时间:2023.9.13 14:00-15:30

地点:测绘馆206会议室


报告人简介

   Peter M. Atkinson is Distinguished Professor of Spatial Data Science at Lancaster University, Lancaster, UK where he is also Executive Dean of the Faculty of Science and Technology. He is currently Visiting Professor at the University of Southampton, Southampton, UK and at the Chinese Academy of Sciences, Beijing, China. Professor Atkinson has authored more than 350 peer-reviewed articles in international scientific journals, one book and over 50 refereed book chapters. He has also edited 11 journal special issues and eight books. He has held many large grants from a wide variety of funders and supervised over 60 PhD students. His research interests are highly interdisciplinary with a focus on remote sensing, geographical information science and spatial (and space-time) statistics applied to a range of environmental, epidemiological and socioeconomic problems.

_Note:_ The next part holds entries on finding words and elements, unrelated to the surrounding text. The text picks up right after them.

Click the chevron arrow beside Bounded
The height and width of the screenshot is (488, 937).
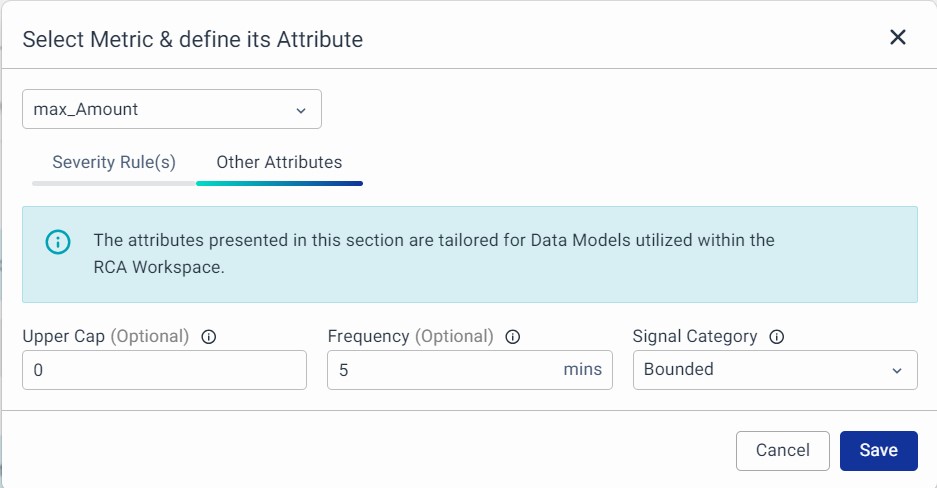(896, 370)
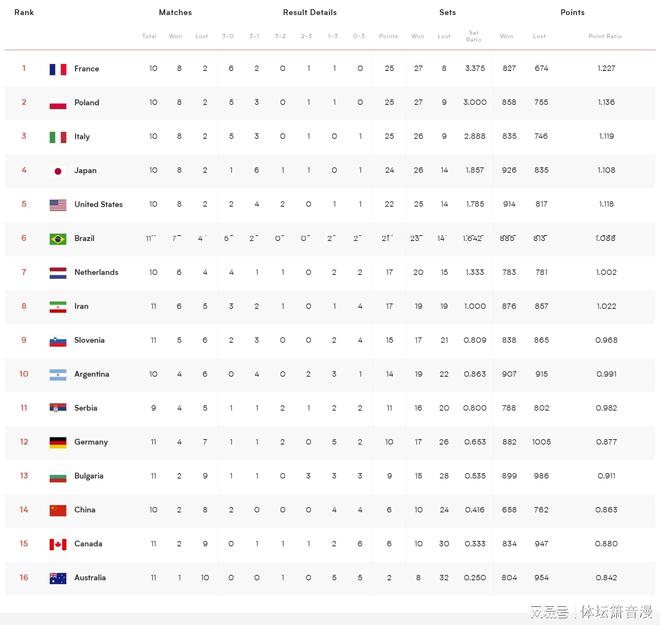The height and width of the screenshot is (625, 660).
Task: Click the Italy team name
Action: [82, 137]
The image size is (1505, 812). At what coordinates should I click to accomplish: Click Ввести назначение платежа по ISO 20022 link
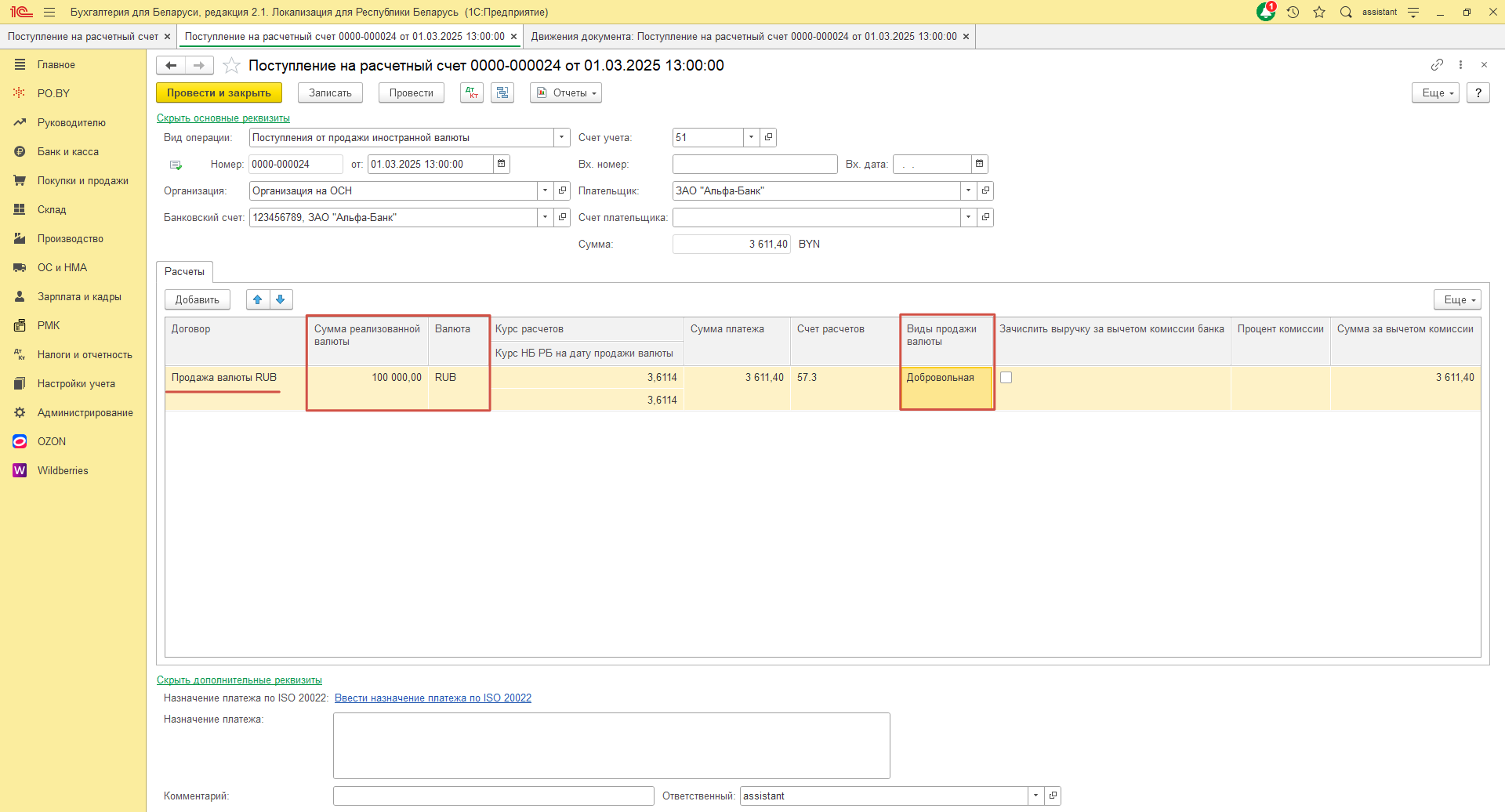(x=433, y=698)
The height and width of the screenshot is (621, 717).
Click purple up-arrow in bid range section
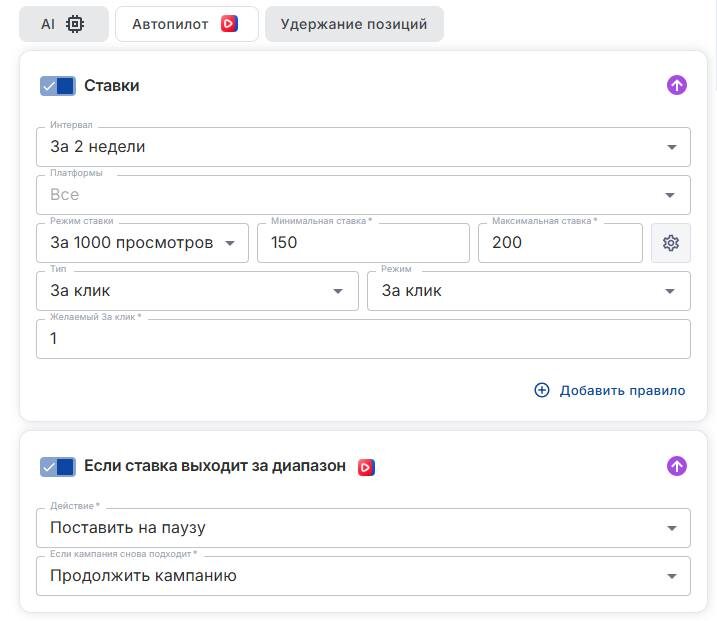(677, 466)
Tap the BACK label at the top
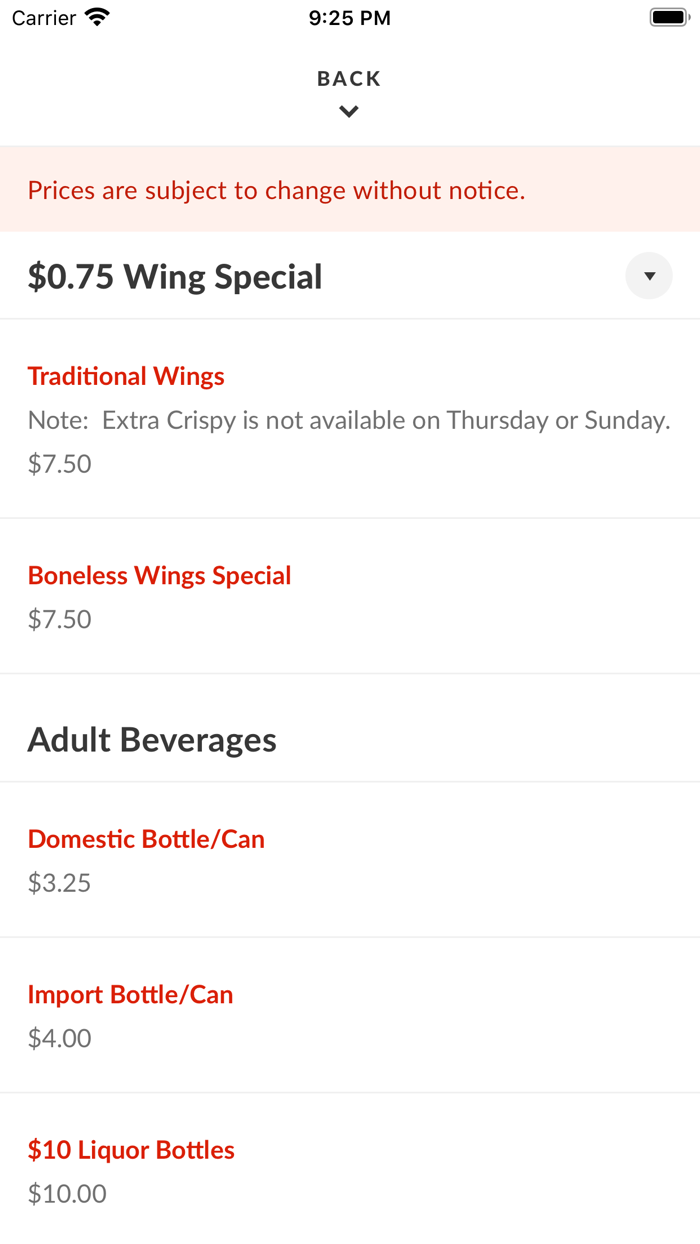Image resolution: width=700 pixels, height=1244 pixels. 349,79
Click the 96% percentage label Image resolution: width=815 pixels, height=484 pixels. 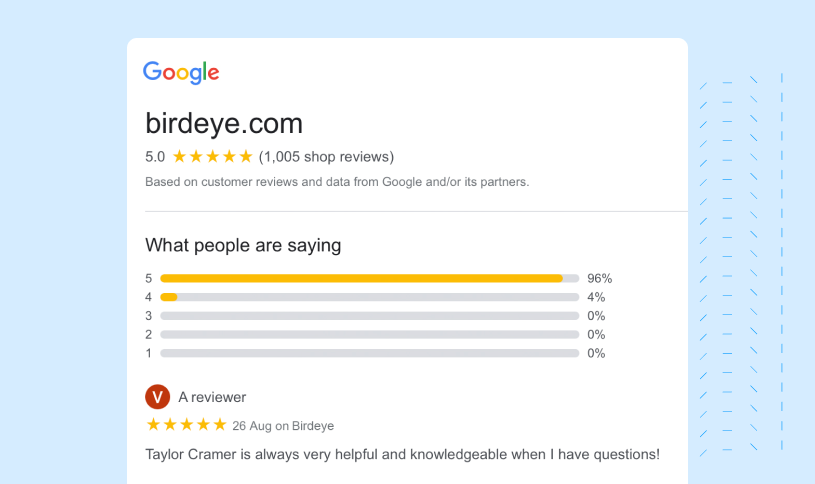click(x=600, y=279)

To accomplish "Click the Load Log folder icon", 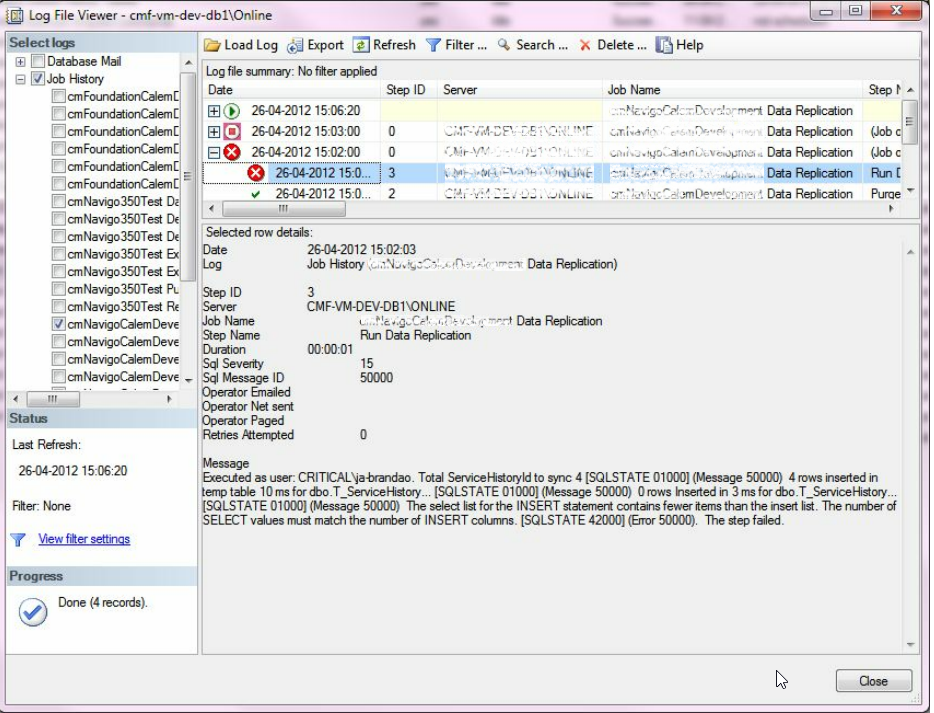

Professor Atkinson has an H-index on Google Scholar of 81 and an H-index on Web of Science of 60. He is a Fellow of the Learned Society of Wales. He was the 2020 Distinguished Lecturer of the International Association of Mathematical Geosciences (IAMG), Laureat of the Peter Burrough Medal 2016 of the International Spatial Accuracy Research Association (ISARA), was awarded the Belle van Zuylen Chair 2014 with Utrecht University, Utrecht, The Netherlands and was Visiting Fellow at Green-Templeton College, Oxford University in 2012-14. Professor Atkinson is Editor-in-Chief of Science of Remote Sensing, the open access sister journal of Remote Sensing of Environment.


报告简介

        Remote sensing is a tool commonly used for measuring the Earth’s surface with spaceborne and airborne sensors. The images that are produced are mostly not of direct interest, but provide information that is related to the subject of interest. Indeed, this is the basis of most remote sensing – that the properties that produced the recorded signal can be inferred inversely from the recorded signal. For scientific applications, the data that are produced through the inverse process (e.g., LAI estimates) can be then related to other properties that are the actual subject of interest, for example, plant biomass. Often regression-type models are used to make this link. In this talk, Peter will discuss some aspects of the measurement process and, in particular, the sampling strategy. This will lead to consideration of how we choose to represent these measurement elements (or not) and, consequently, what the data themselves may represent. Often these elements are not considered at all. This may not matter where the data being operated on define the ‘universe of interest’ (e.g., natural language processing), but they do matter for environmental data science.